Noncoding RNA (ncRNA) genes have been shown to have critical roles across all domains of life. We are interested in the structure and function of diverse ncRNA genes. These studies have included the computational discovery and accurate prediction of ncRNA genes, the RNAs they produce, the functions of these RNAs, and their evolution over short and long timeframes.
In a few model organisms many ncRNAs have been annotated on the genome sequence. However, for most genomes only a few types of RNAs (e.g. tRNA, rRNA) are automatically annotated by current pipelines (e.g. NCBI, JGI, Ensembl) with a few other classes inconsistently and poorly described. Major challenges in predicting ncRNA genes are that functional parts may be small and the evolutionary conservation is more difficult to detect than protein coding genes.

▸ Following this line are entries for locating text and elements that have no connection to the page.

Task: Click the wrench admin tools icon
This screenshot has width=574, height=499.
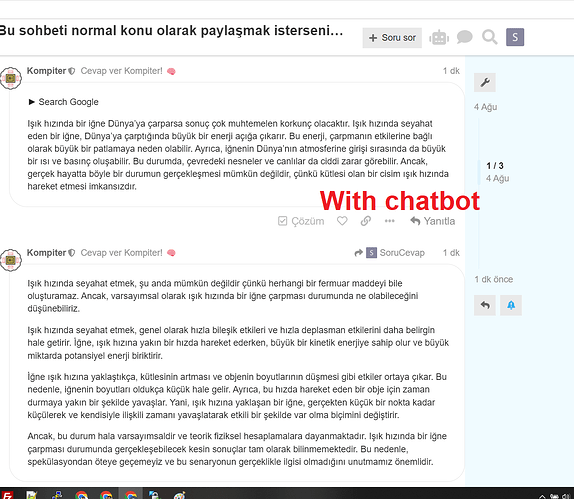Action: click(x=485, y=82)
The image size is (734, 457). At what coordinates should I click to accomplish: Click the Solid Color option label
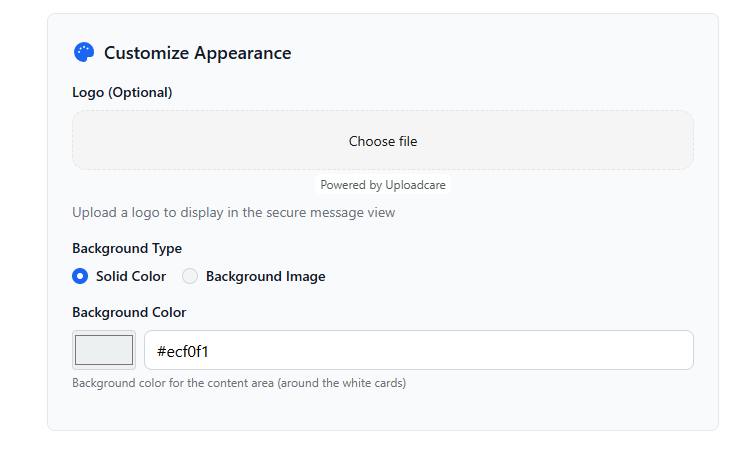point(131,276)
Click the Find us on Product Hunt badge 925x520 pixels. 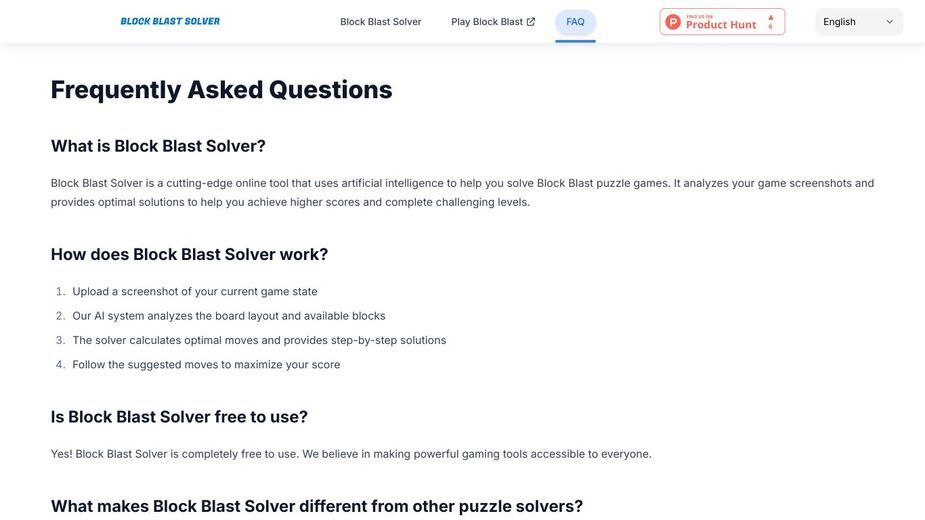tap(722, 22)
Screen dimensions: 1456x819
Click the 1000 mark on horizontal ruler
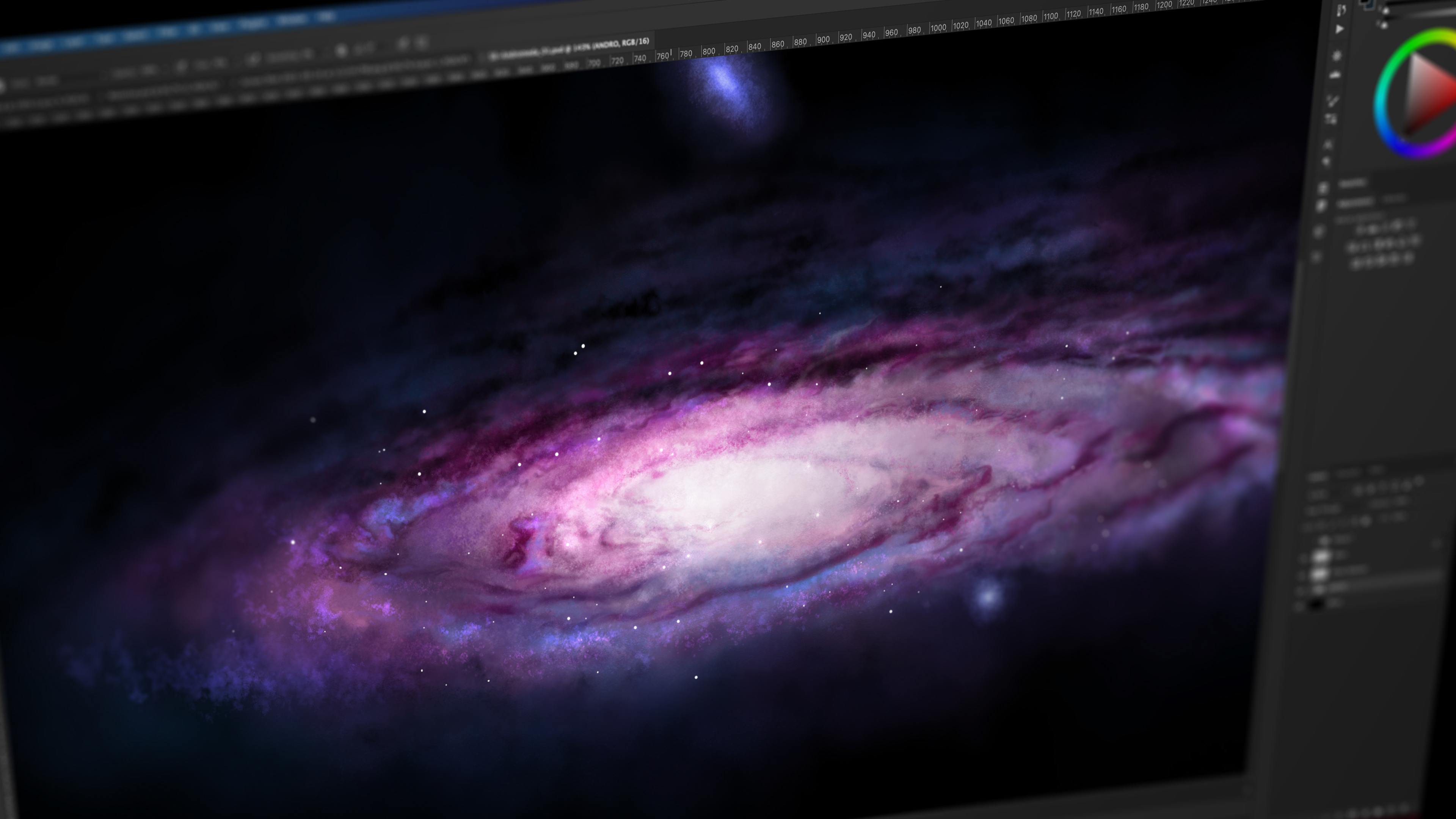coord(938,27)
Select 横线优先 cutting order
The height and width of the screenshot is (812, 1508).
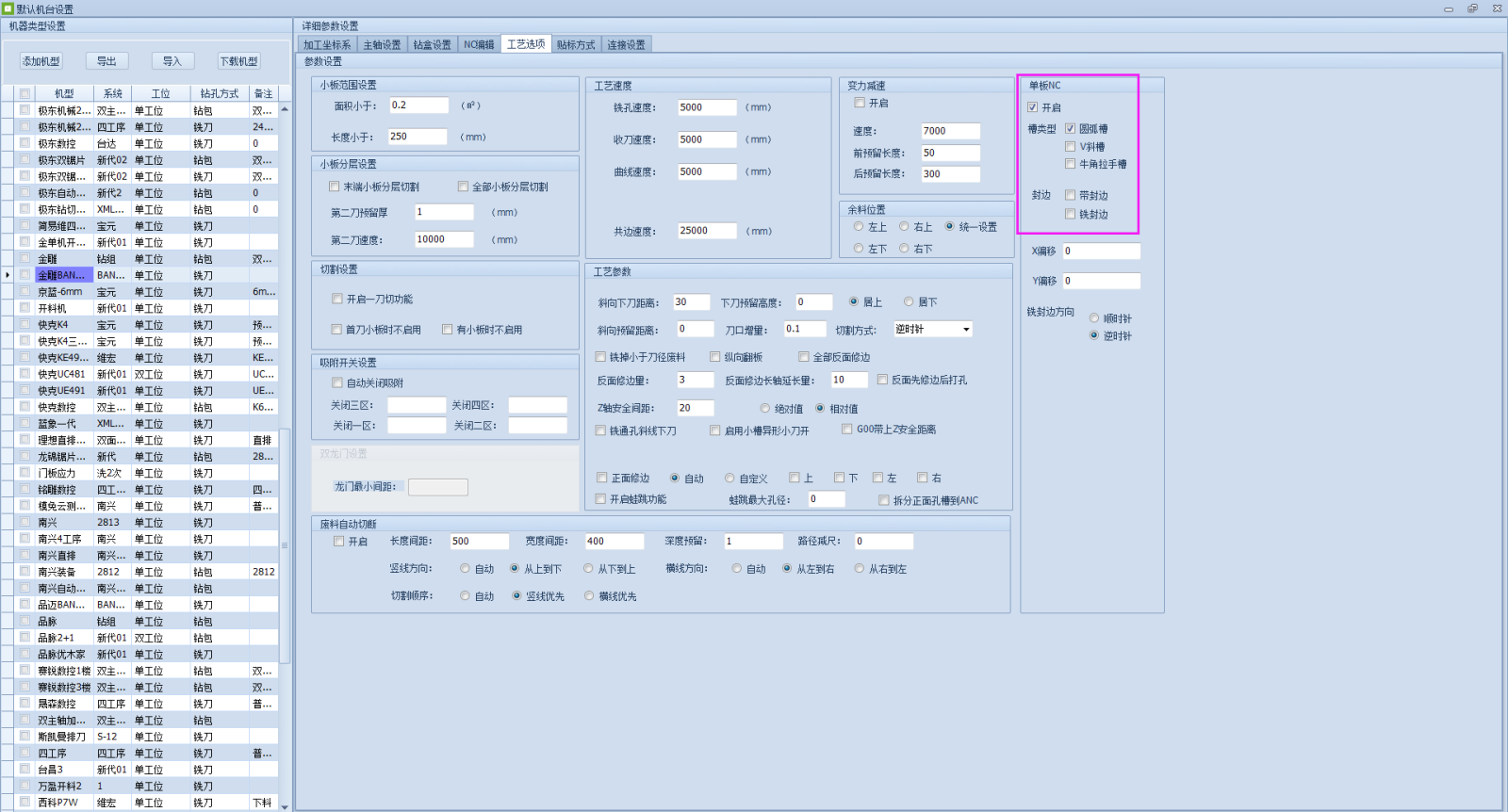click(x=589, y=596)
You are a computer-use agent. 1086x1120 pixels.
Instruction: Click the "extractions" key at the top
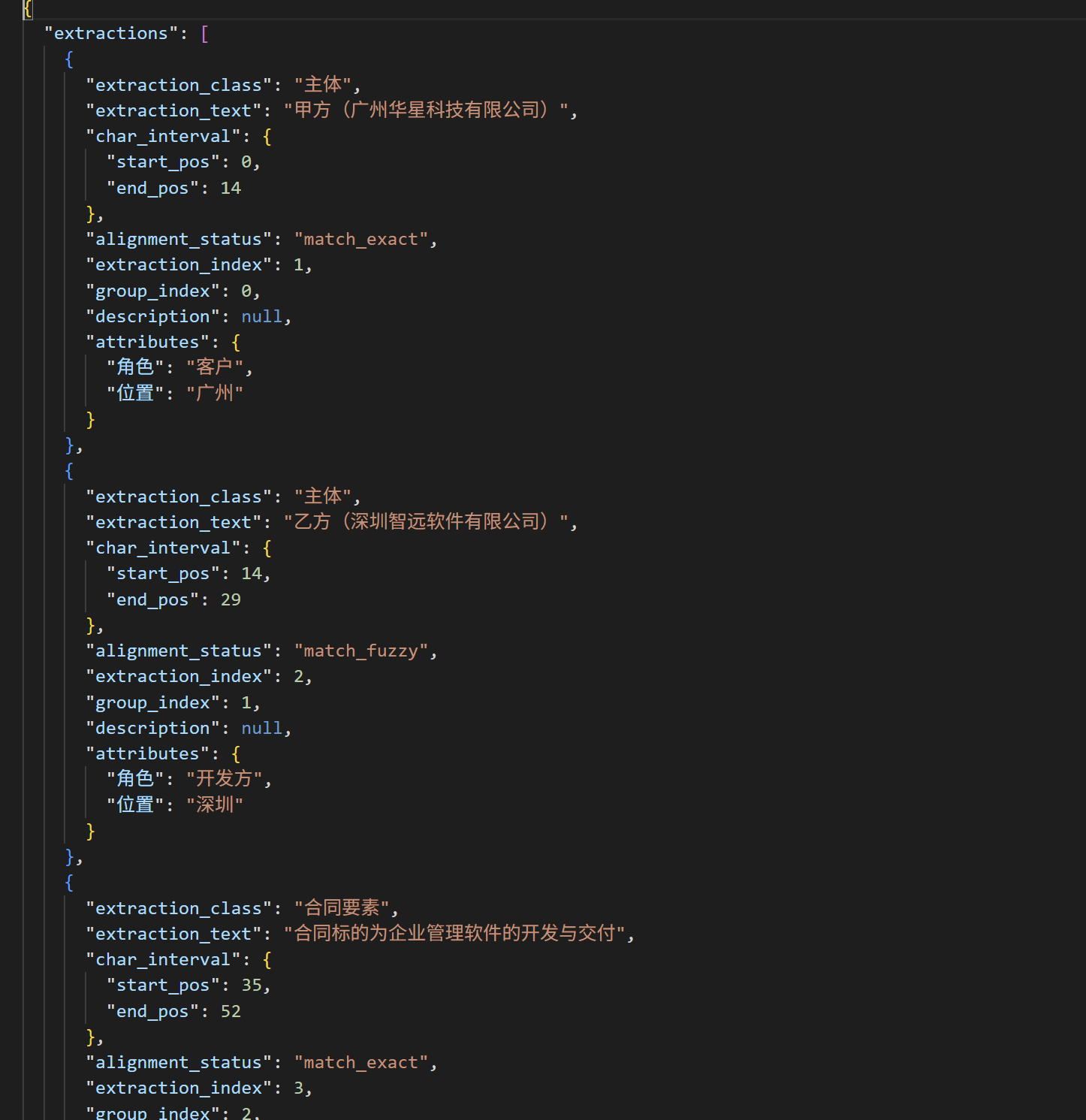(x=111, y=34)
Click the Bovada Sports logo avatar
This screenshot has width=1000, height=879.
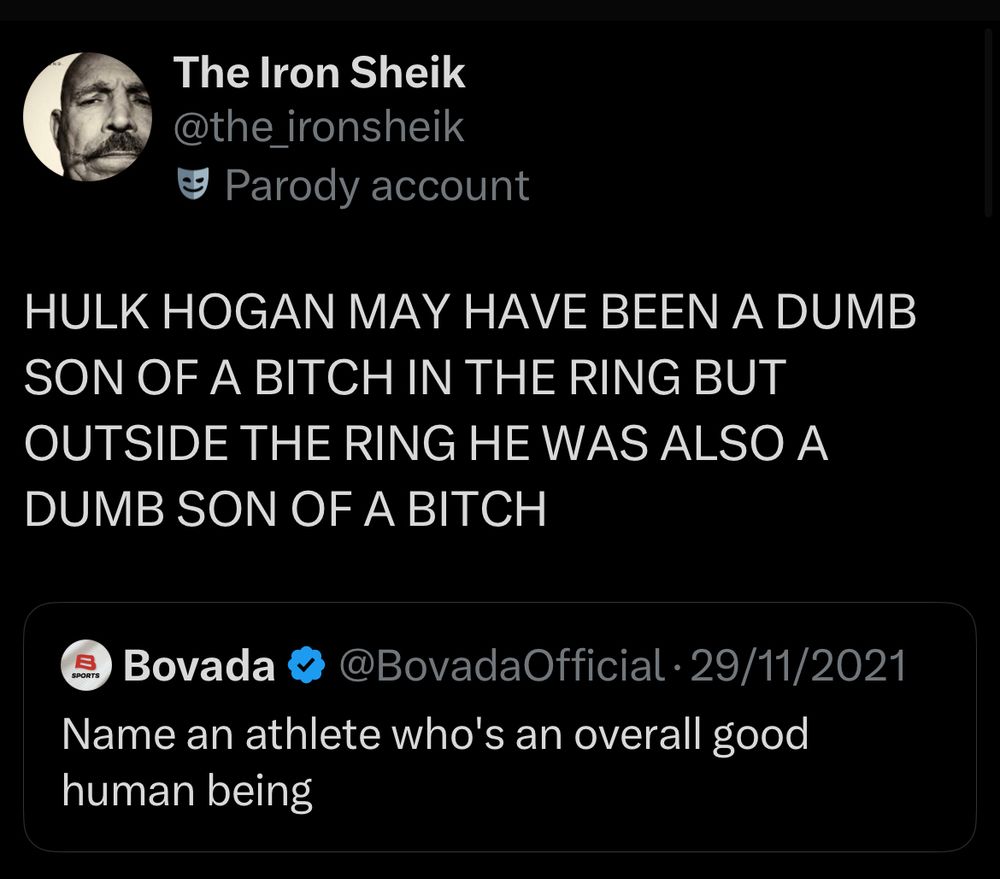pyautogui.click(x=86, y=665)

Most archaea and about half of bacteria use a recently discovered adaptive immune system that is ncRNA based. This CRISPR-Cas (Clustered regularly interspaced short palindromic repeats, and CRISPR associated proteins) system likely evolved as a defense against foreign genetic elements (notably viruses or bacteriophages). The CRISPR-Cas9 system has recently been repurposed as a precision genetic targeting tool in many organisms. We have developed a suite of tools to investigate the CRISPR adaptive immune system of prokaryotes (CRISPRSuite). The bioinformatic challenges of developing these tools and applying them to ~40,000 prokaryotic genomes will be described. Insights gained into the distribution, structure, function and and evolution of these systems will be presented.